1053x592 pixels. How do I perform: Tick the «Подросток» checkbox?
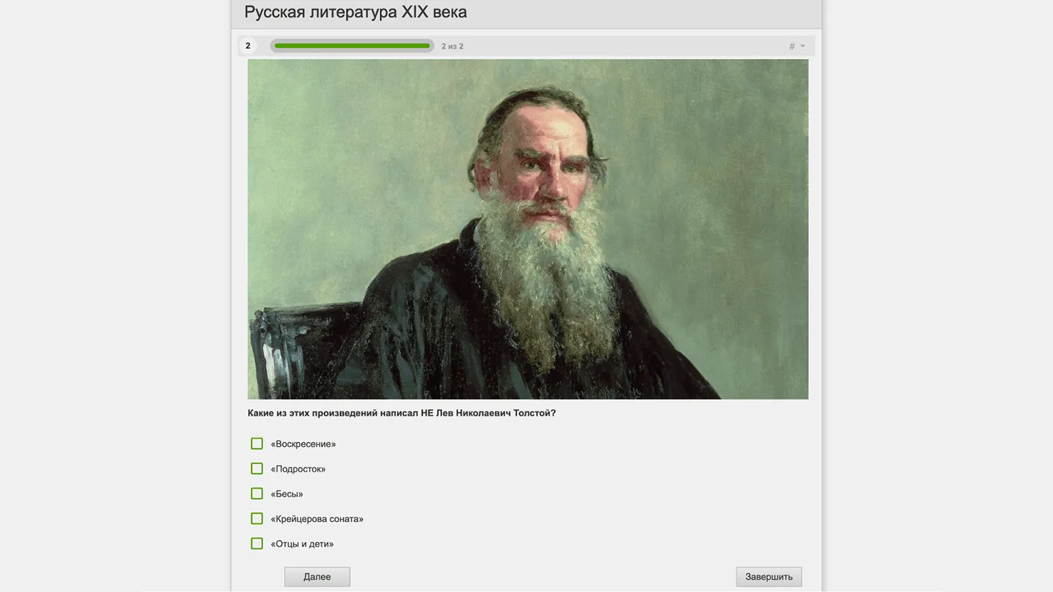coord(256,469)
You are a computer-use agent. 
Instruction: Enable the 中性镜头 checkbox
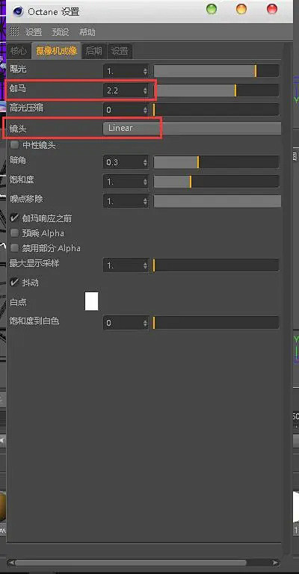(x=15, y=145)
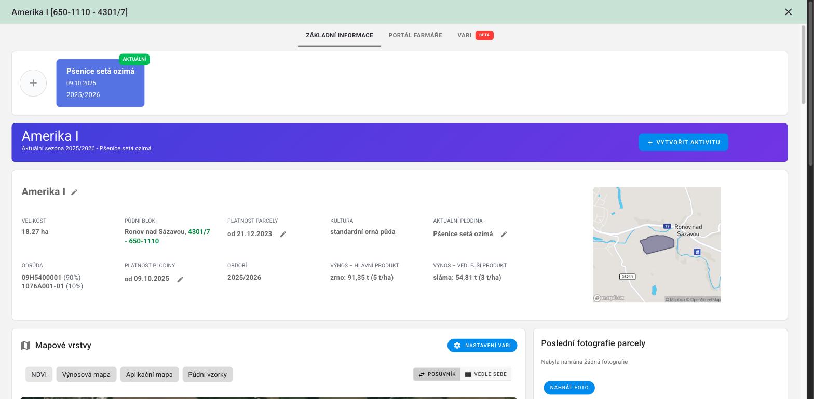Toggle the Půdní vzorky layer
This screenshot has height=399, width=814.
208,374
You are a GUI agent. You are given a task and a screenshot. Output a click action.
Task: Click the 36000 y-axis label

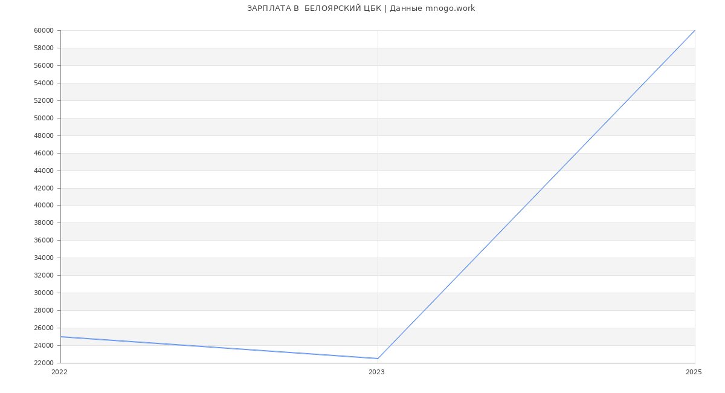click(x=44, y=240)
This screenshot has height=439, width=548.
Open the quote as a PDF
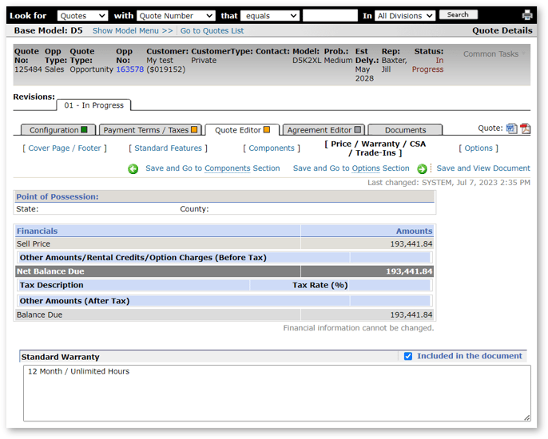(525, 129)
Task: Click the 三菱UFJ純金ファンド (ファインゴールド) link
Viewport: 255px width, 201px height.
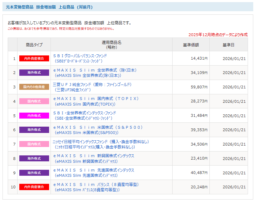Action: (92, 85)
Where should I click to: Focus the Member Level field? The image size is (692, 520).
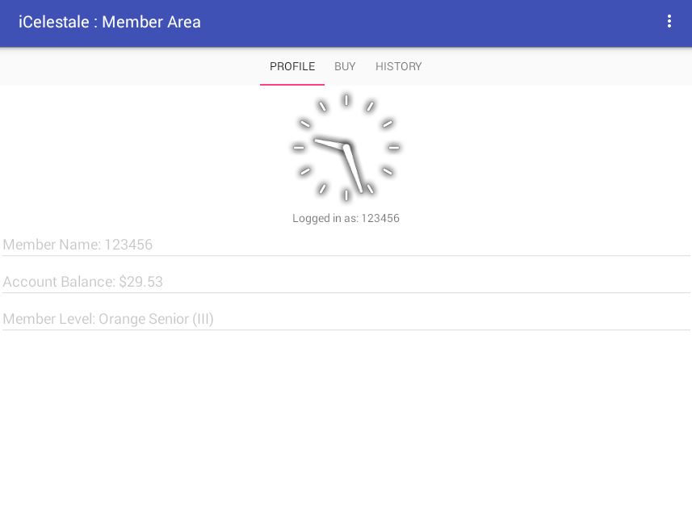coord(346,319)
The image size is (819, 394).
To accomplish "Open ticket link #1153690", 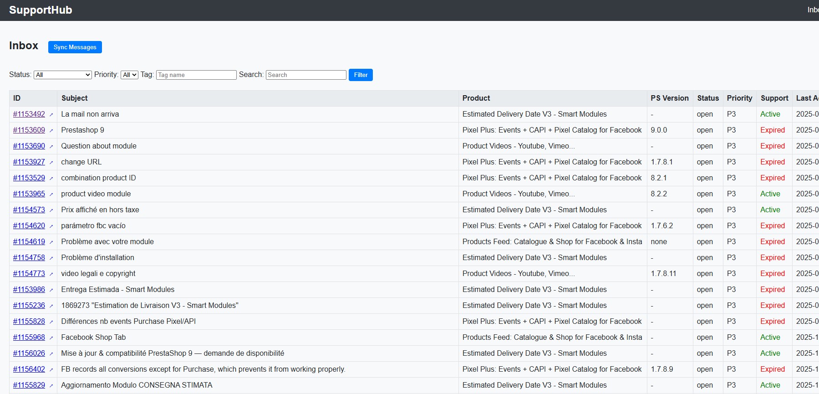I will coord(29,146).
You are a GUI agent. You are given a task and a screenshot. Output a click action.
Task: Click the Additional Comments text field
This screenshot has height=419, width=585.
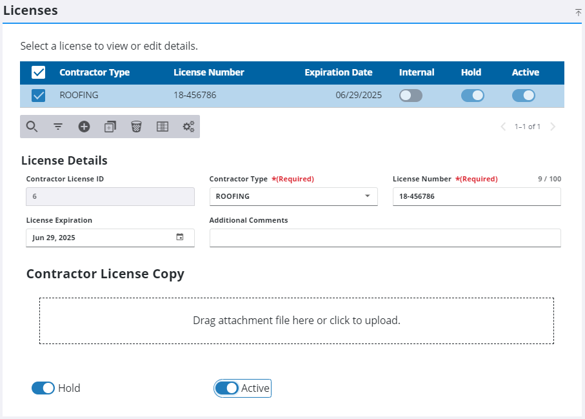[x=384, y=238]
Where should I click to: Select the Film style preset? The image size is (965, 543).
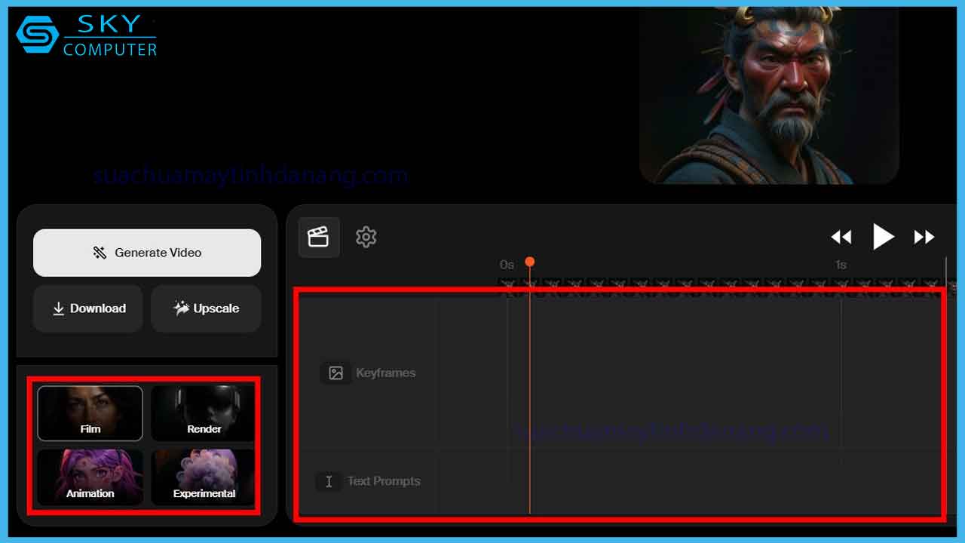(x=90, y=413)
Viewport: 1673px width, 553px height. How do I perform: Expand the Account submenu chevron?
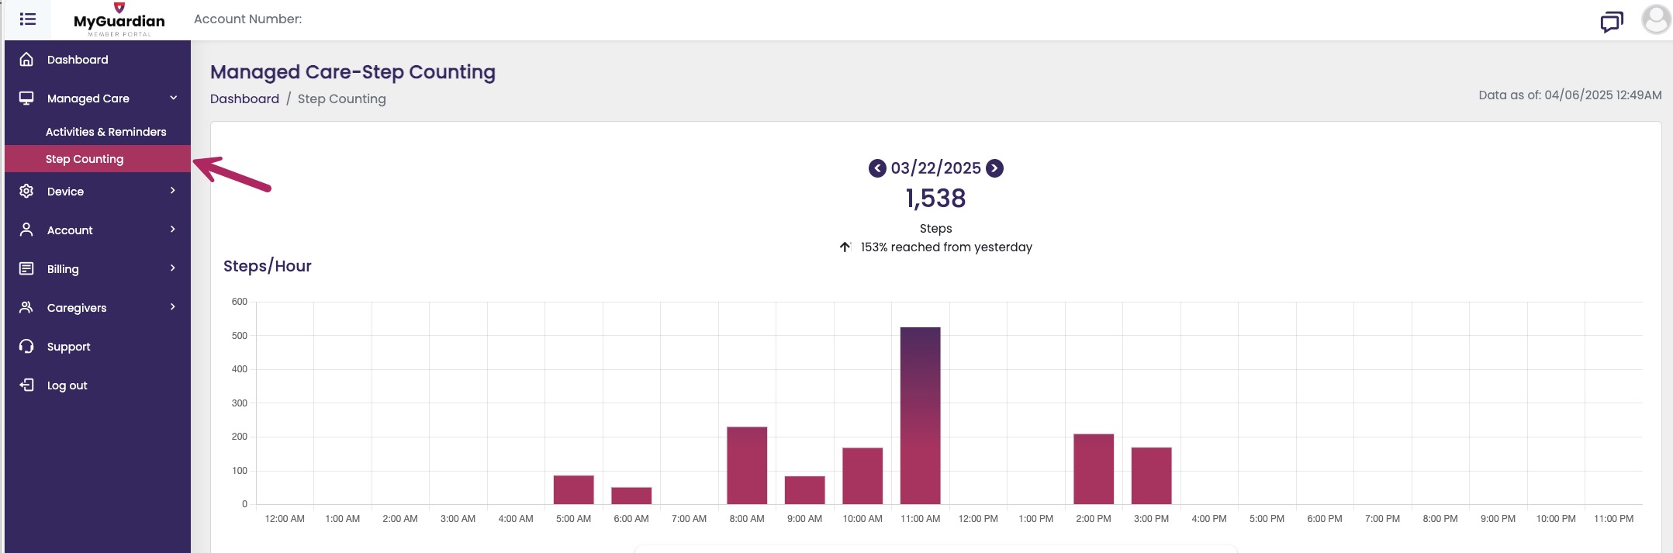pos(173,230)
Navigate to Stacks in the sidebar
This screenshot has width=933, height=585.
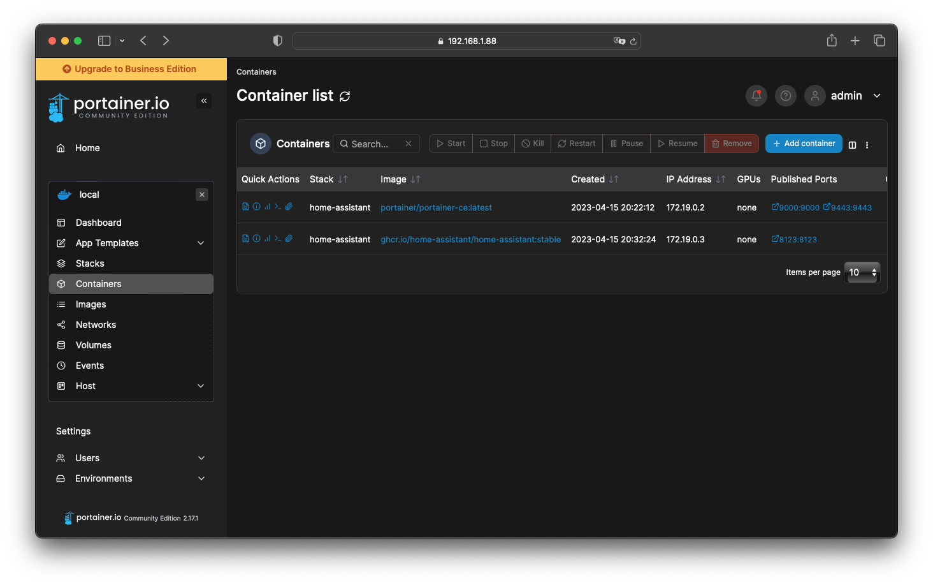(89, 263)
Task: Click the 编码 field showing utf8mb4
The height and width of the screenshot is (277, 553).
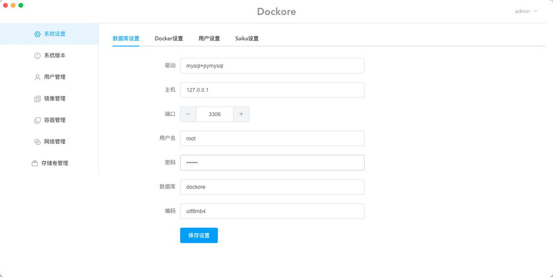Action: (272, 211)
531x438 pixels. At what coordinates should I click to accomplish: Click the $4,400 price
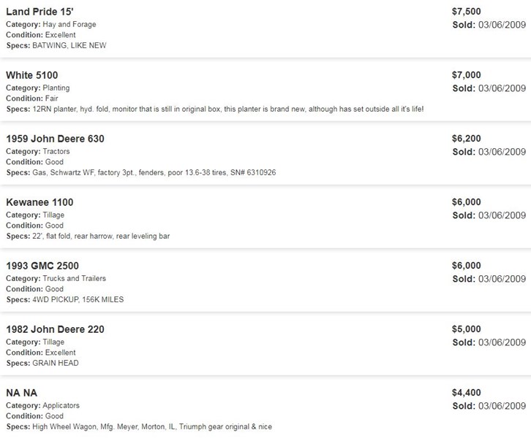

YOUR TASK ▸
Keeping both end lines, retype exactly the lines from the first line of the material through the line that contains "This screenshot has height=439, width=548.", but not the pictures.

EXPECTED ANSWER ▸
1053x592 pixels. How do I perform: Tick the «Подросток» checkbox?
coord(256,469)
You are a computer-use agent. 
Instruction: Enable the 中性镜头 checkbox
(x=15, y=145)
Toggle the Půdní vzorky layer
This screenshot has height=399, width=814.
208,374
You are a GUI agent. You are given a task and a screenshot. Output a click action.
Task: Click the 36000 y-axis label

click(x=44, y=240)
This screenshot has height=439, width=548.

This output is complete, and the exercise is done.